Os pesquisadores desenvolveram um chip que pode analisar as células eliminadas por tumores de câncer de pulmão no sangue de um paciente, permitindo que os médicos determinem se o tratamento do câncer de pulmão está funcionando já na quarta semana. As informações fornecidas pelo chip permitirão que os tratamentos sejam adaptados para atender às necessidades do paciente e melhorar os resultados.

O câncer de pulmão de células não pequenas (NSCLC) em estágio 3 é responsável por cerca de 80% a 85% dos cânceres de pulmão, e o método de tratamento atual é uma combinação de quimioterapia e radioterapia, seguida por um ano de imunoterapia. Avaliar como uma pessoa está respondendo ao tratamento e, principalmente, avaliar se o câncer tem probabilidade de se espalhar leva tempo, o que nem todo paciente tem muito tempo.
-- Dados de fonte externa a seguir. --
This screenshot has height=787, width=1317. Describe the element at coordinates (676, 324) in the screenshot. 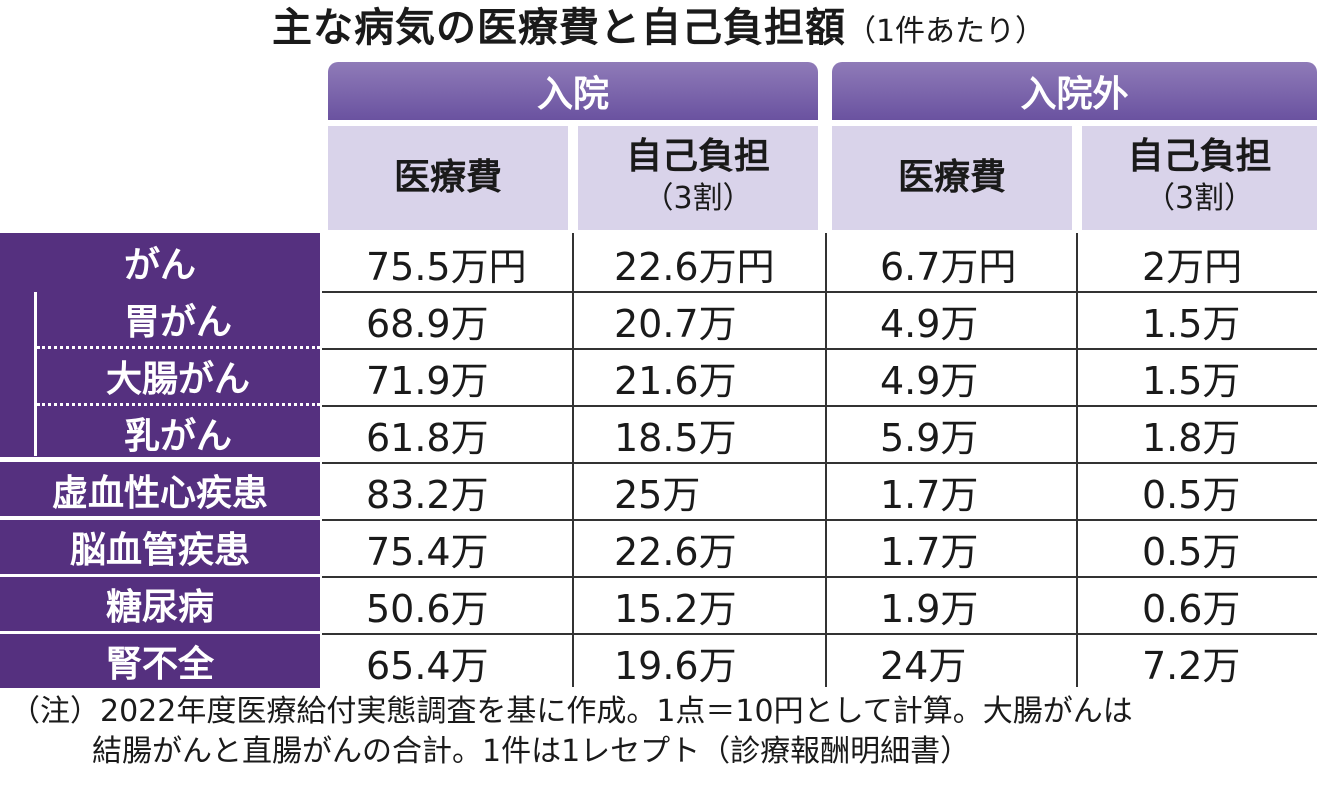

I see `cell-inpatient-burden: 20.7万` at that location.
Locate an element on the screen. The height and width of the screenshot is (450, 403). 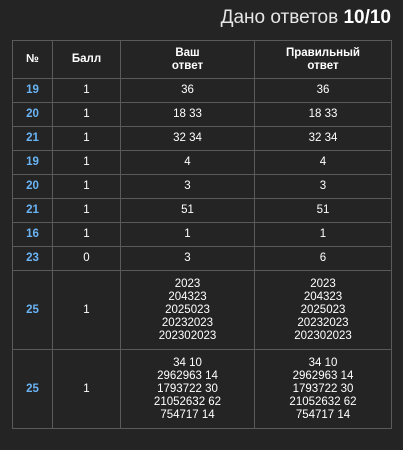
table-row: 23 0 3 6 is located at coordinates (202, 258).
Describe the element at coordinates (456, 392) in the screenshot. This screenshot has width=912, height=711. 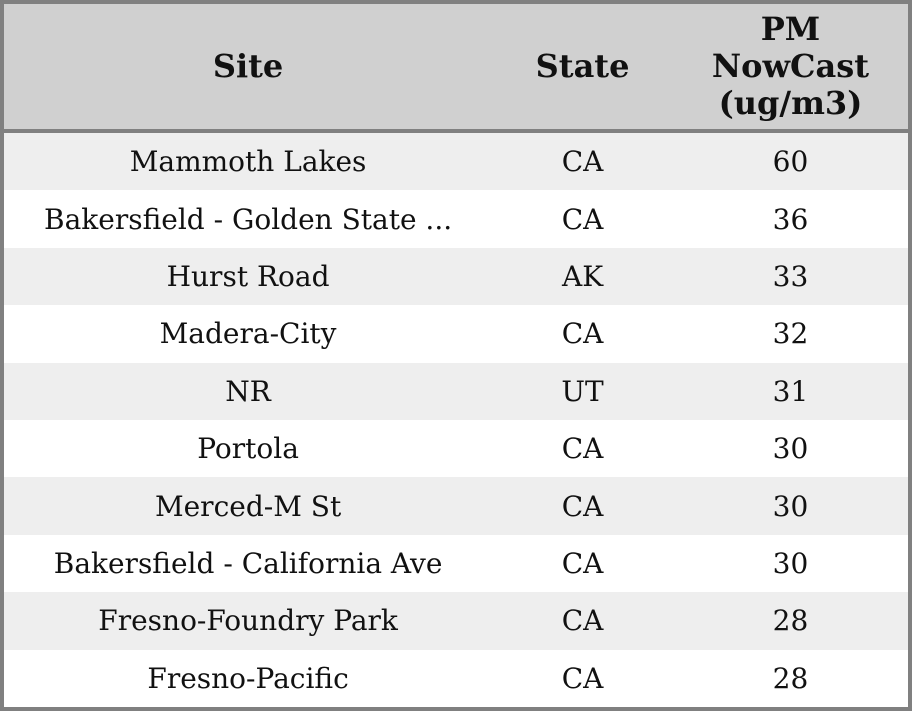
I see `table-row: NR UT 31` at that location.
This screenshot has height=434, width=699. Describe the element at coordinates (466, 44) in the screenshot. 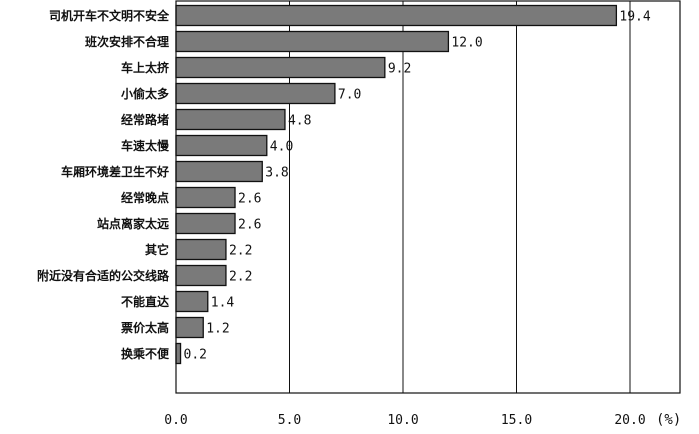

Agora, pesquisadores da Universidade de Michigan (U-M) desenvolveram um chip que pode analisar as células cancerígenas circulantes no sangue de um paciente e informar aos médicos, na quarta semana, se o tratamento do câncer de pulmão está funcionando bem.

“Atualmente, muitas vezes temos que esperar semanas ou meses para avaliar completamente os efeitos dos tratamentos contra o cancro”, disse Shruti Jolly, co-autor correspondente do estudo. “No entanto, com este chip, poderemos evitar tratamentos ineficazes a longo prazo e mudar rapidamente para tratamentos alternativos, poupando assim os pacientes de efeitos secundários desnecessários”. Esta tecnologia tem o potencial de transformar o diagnóstico do cancro, desde uma avaliação única atrasada até uma monitorização mais contínua, facilitando a prestação de tratamentos oncológicos personalizados. "

As tomografias computadorizadas são frequentemente usadas para determinar se um tumor cresceu ou diminuiu, mas apenas grandes alterações são facilmente vistas. As biópsias por agulha podem fornecer informações mais precisas, mas esse método é invasivo e não pode ser realizado com frequência para fornecer informações atualizadas regularmente.

Assim, os pesquisadores analisaram biópsias líquidas, um teste que procura sinais de câncer no sangue de um paciente, como células cancerígenas eliminadas por tumores. Ao contrário das biópsias por agulha, amostras de sangue podem ser coletadas com mais frequência, mas só são úteis quando as células testadas atingem níveis detectáveis. O cancro do pulmão apresentou problemas especiais no desenvolvimento de formas de monitorizar o tratamento através de análises ao sangue, dizem os investigadores, possivelmente porque os testes anteriores visaram uma proteína na superfície das células que não é comum neste cancro.

“Estamos à procura de marcadores de cancro mais sensíveis que possam ser usados ​​para monitorizar de perto o tratamento”, disse Sunith Nagrath, outro autor correspondente do estudo.

A equipe de pesquisa de Nagras desenvolveu o "chip GO" em 2013, que captura apenas células tumorais circulantes (CTCs), resolvendo com sucesso as deficiências de outros métodos de detecção. Anticorpos montados nas nanofolhas de óxido de grafeno (GO, daí o nome) do chip podem reconhecer vários marcadores de proteínas específicos do câncer na superfície das células. À medida que o sangue passa pelos canais do chip, os anticorpos acumulam esses marcadores, eventualmente coletando um número suficiente deles. Uma vez presas no lugar, os pesquisadores podem contar as células, confirmar se são células cancerígenas e determinar como as propriedades bioquímicas das células diferem entre os pacientes e em diferentes estágios do tratamento.

Para testar se o chip GO poderia monitorar os efeitos do tratamento do câncer de pulmão, os pesquisadores deste estudo coletaram CTCs de 26 pacientes com NSCLC em estágio 3 que receberam quimioterapia e imunoterapia. As amostras foram coletadas antes do início do tratamento e após a primeira, quarta, décima, décima oitava e trigésima semanas de tratamento do paciente.

Eles observaram que as CTCs diminuíram durante o tratamento e, quanto maior a redução, previram uma sobrevida livre de progressão (PFS) significativamente mais longa. Se o número de CTCs não for reduzido em pelo menos 75% até a quarta semana de tratamento, é mais provável que o câncer do paciente persista após o tratamento. A sobrevida livre de progressão destes pacientes foi de 7 meses, enquanto a sobrevida livre de progressão média dos pacientes com uma grande redução nas CTCs foi de 21 meses.

Eles também descobriram que as CTCs em pacientes com câncer que não responderam ao tratamento ativaram genes que podem tornar o câncer mais resistente aos medicamentos. Esta informação pode ajudar a desenvolver tratamentos direcionados, mas são necessárias mais pesquisas.

A pesquisa foi publicada na revista Cell Reports.